SkyPilot provides native integration with Nvidia DCGM to surface real-time GPU metrics directly in the SkyPilot dashboard.

Prerequisites#

Before you begin, make sure your Kubernetes cluster meets the following requirements:

NVIDIA GPUs are available on your worker nodes.
The NVIDIA device plugin and the NVIDIA GPU Operator are installed.
DCGM-Exporter is running on the cluster and exposes metrics on port 9400. Most GPU Operator installations already deploy DCGM-Exporter for you.

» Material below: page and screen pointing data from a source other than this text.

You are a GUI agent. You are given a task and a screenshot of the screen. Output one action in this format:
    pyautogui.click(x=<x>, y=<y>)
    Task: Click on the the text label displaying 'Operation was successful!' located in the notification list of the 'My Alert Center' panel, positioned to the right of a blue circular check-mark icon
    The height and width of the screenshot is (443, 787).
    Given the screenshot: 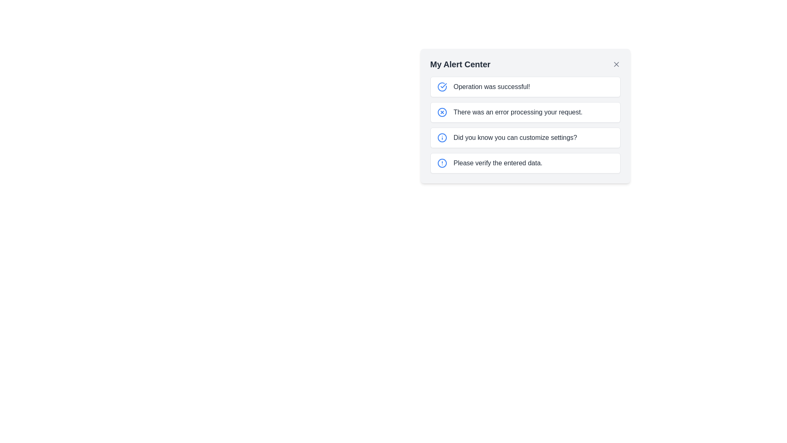 What is the action you would take?
    pyautogui.click(x=491, y=87)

Set up DCGM metrics scraping#

Deploy the SkyPilot API server with GPU metrics enabled:

helm upgrade --install skypilot skypilot/skypilot-nightly --devel \
  --namespace skypilot \
  --create-namespace \
  --reuse-values \
  --set apiService.metrics.enabled=true \
  --set prometheus.enabled=true \
  --set grafana.enabled=true

The flags do the following:

apiService.metrics.enabled – turn on the /metrics endpoint in the SkyPilot API server.
prometheus.enabled – deploy a Prometheus instance pre-configured to scrape both the SkyPilot API server and DCGM-Exporter.
grafana.enabled – deploy Grafana with an out-of-the-box dashboard that will be embedded in the SkyPilot dashboard.

What metrics are exposed?#

By default, the SkyPilot dashboard exposes the following metrics:

GPU utilization
GPU memory usage
GPU power usage

However, all metrics exported by DCGM exporter can be accessed via Prometheus/Grafana including GPU errors, NVLink stats and more.